Alpha microprocessors

Alpha (original name Alpha AXP) is a 64-bit reduced instruction set computer (RISC) instruction set architecture (ISA) developed by Digital Equipment Corporation (DEC). Alpha was designed to replace 32-bit VAX complex instruction set computers (CISC) and to be a highly competitive RISC processor for Unix workstations and similar markets.

Alpha is implemented in a series of microprocessors originally developed and fabricated by DEC. These microprocessors are most prominently used in a variety of DEC workstations and servers, which eventually formed the basis for almost all of their mid-to-upper-scale lineup. Several third-party vendors also produced Alpha systems, including PC form factor motherboards.

Operating systems that support Alpha included OpenVMS (formerly named OpenVMS AXP), Tru64 UNIX (formerly named DEC OSF/1 AXP and Digital UNIX), Windows NT (discontinued after NT 4.0; and prerelease Windows 2000 RC2),[2] Linux (Debian, SUSE,[3] Gentoo and Red Hat), BSD UNIX (NetBSD, OpenBSD and FreeBSD up to 6.x), Plan 9 from Bell Labs, and the L4Ka::Pistachio kernel. A port of Ultrix to Alpha was carried out during the initial development of the Alpha architecture, but was never released as a product.[4]

The Alpha architecture was sold, along with most parts of DEC, to Compaq in 1998.[5] Compaq, already an Intel x86 customer, announced that they would phase out Alpha in favor of the forthcoming Hewlett-Packard/Intel Itanium architecture, and sold all Alpha intellectual property to Intel, in 2001,[6] effectively killing the product. Hewlett-Packard purchased Compaq in 2002, continuing development of the existing product line until 2004, and selling Alpha-based systems, largely to the existing customer base, until April 2007.[7]

History

PRISM

Alpha emerged from an earlier RISC project named Parallel Reduced Instruction Set Machine (PRISM), itself the product of several earlier projects. PRISM was intended to be a flexible design, supporting Unix-like applications, and Digital's existing VAX/VMS software, after minor conversion. A new operating system named MICA would support both ULTRIX and VAX/VMS interfaces on a common kernel, allowing software for both platforms to be easily ported to the PRISM architecture.[8]

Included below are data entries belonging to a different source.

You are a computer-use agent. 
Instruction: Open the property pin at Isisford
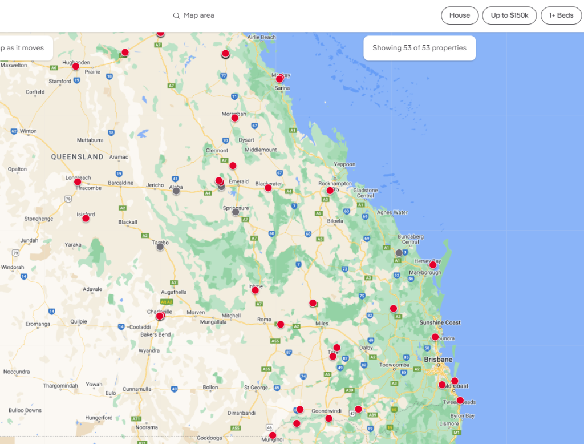86,218
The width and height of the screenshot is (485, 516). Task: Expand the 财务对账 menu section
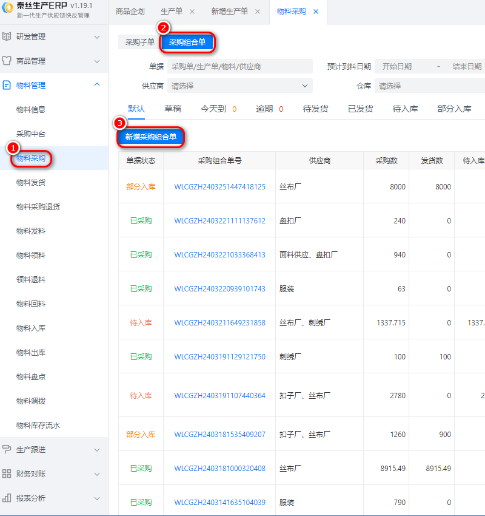[x=97, y=474]

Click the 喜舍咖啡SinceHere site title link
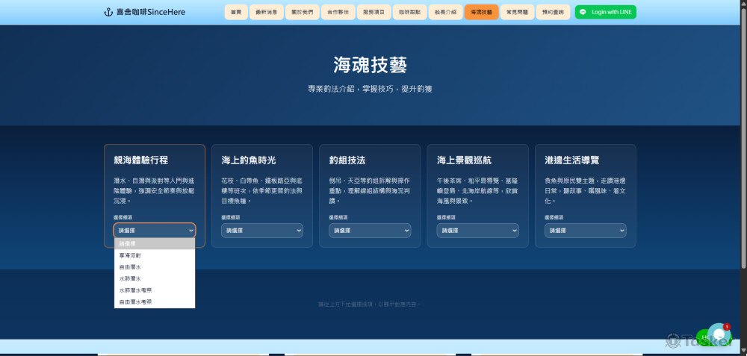tap(151, 12)
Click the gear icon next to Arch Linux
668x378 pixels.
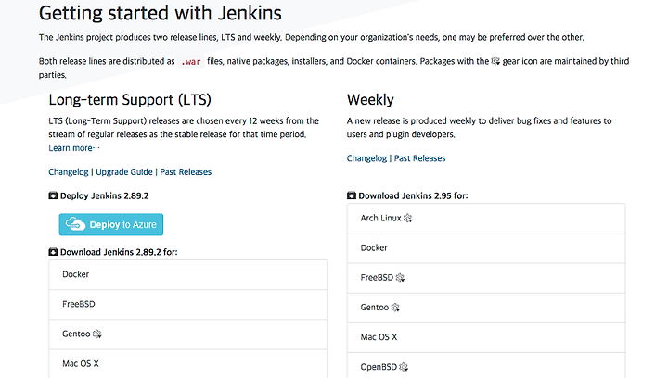click(407, 219)
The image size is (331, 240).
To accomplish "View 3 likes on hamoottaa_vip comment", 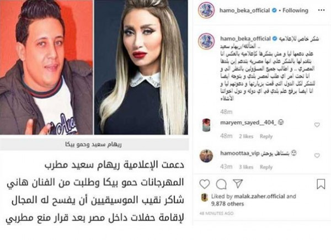I will click(x=246, y=167).
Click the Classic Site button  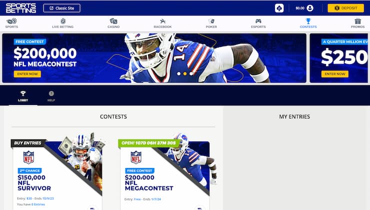pos(62,8)
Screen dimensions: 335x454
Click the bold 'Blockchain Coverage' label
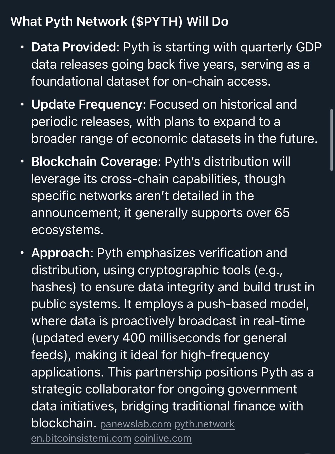pos(94,162)
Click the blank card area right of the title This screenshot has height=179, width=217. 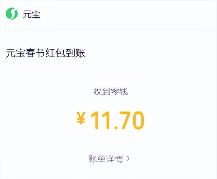pos(149,53)
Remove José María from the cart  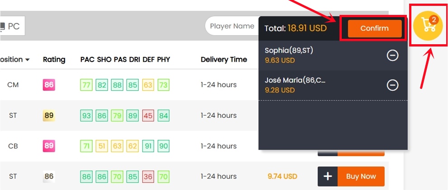(392, 85)
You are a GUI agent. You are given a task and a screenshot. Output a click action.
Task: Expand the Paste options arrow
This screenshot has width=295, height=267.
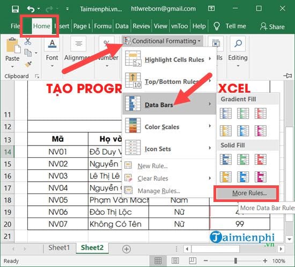coord(12,67)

Started in 1985, the PRISM design was continually changed during its development in response to changes in the computer market, leading to lengthy delays in its introduction. It was not until the summer of 1987 that it was decided that it would be a 64-bit design, among the earliest such designs in a microprocessor format. In October 1987, Sun Microsystems introduced the Sun-4, their first workstation using their new SPARC processor. The Sun-4 runs about three to four times as fast as their latest Sun-3 designs using the Motorola 68020, and any Unix offering from DEC. The plans changed again; PRISM was realigned once again as a 32-bit part and aimed directly at the Unix market. This further delayed the design.[9]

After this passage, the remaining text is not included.